La sospensione estiva della pubblicazione di 
"Notizie Est" e' coincisa con il periodo in cui 
i media di tutto il mondo hanno portato in primo 
piano il massiccio esodo serbo e rom dal Kosovo, 
nonche' le uccisioni quotidiane e i soprusi 
contro queste due minoranze.

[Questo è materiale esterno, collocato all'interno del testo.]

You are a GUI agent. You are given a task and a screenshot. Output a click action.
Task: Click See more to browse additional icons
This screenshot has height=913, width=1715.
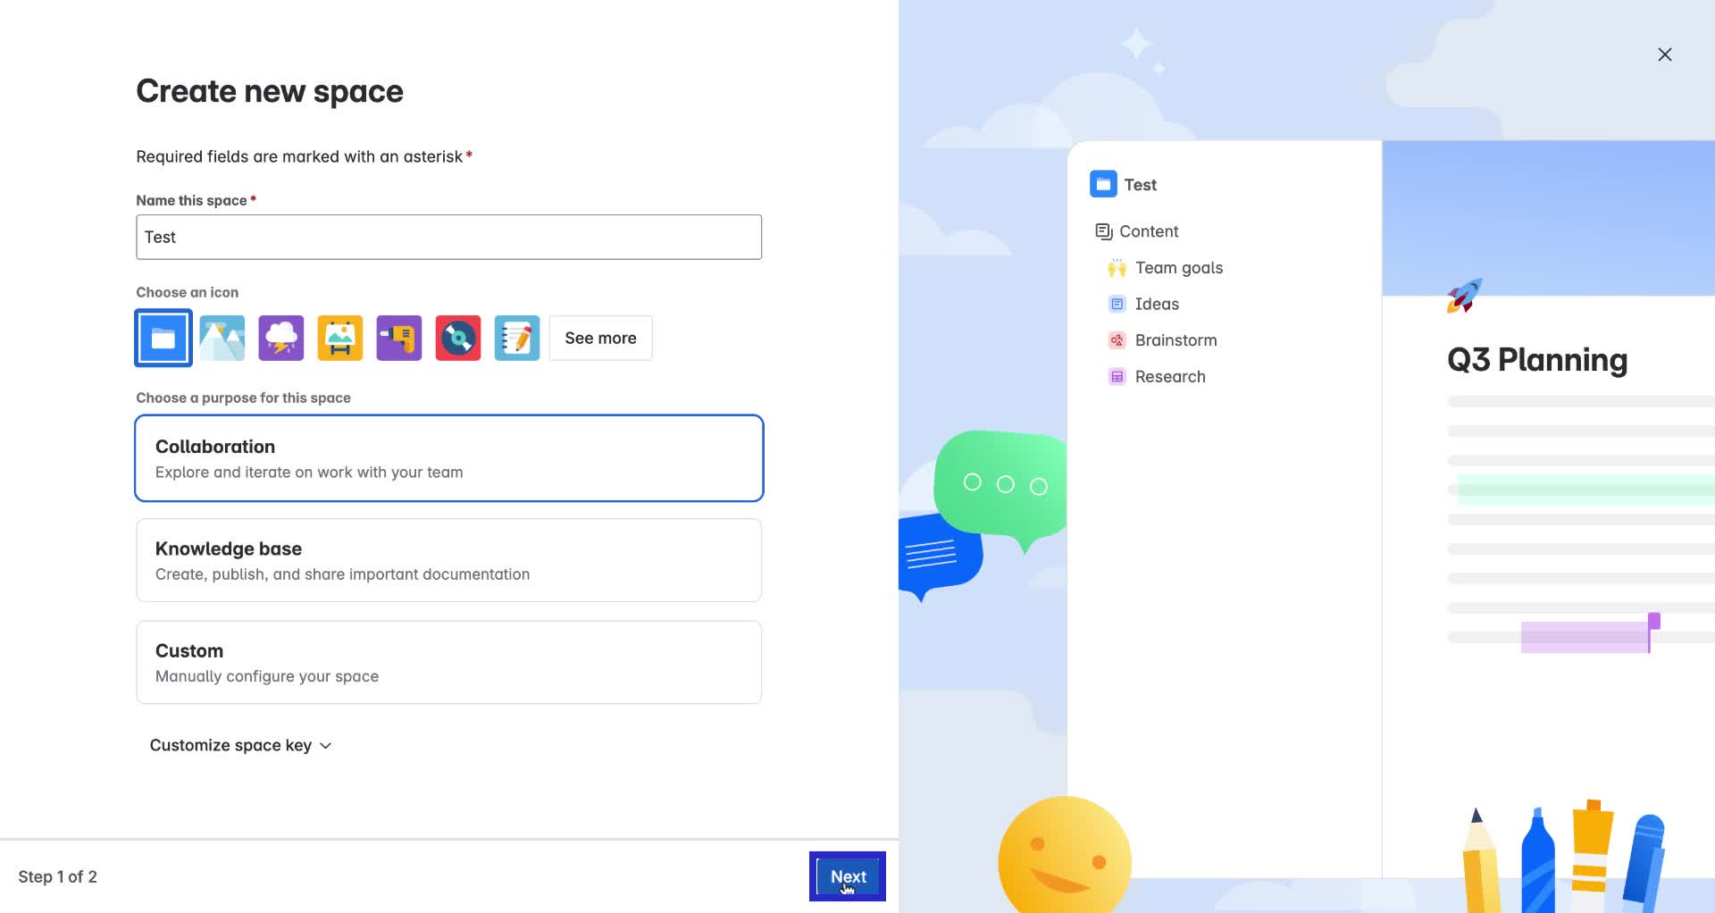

Non ci e' possibile 
ripercorrere qui per esteso la cronaca degli 
ultimi due mesi (riportata tuttavia in dettaglio 
da numerosissime fonti di informazione: 
rimandiamo all'elenco "minimo" di fonti Internet 
citate sopra), riportiamo pero' almeno la nostra 
interpretazione di questo capitolo fondamentale 
degli sviluppi successivi alla guerra del Kosovo.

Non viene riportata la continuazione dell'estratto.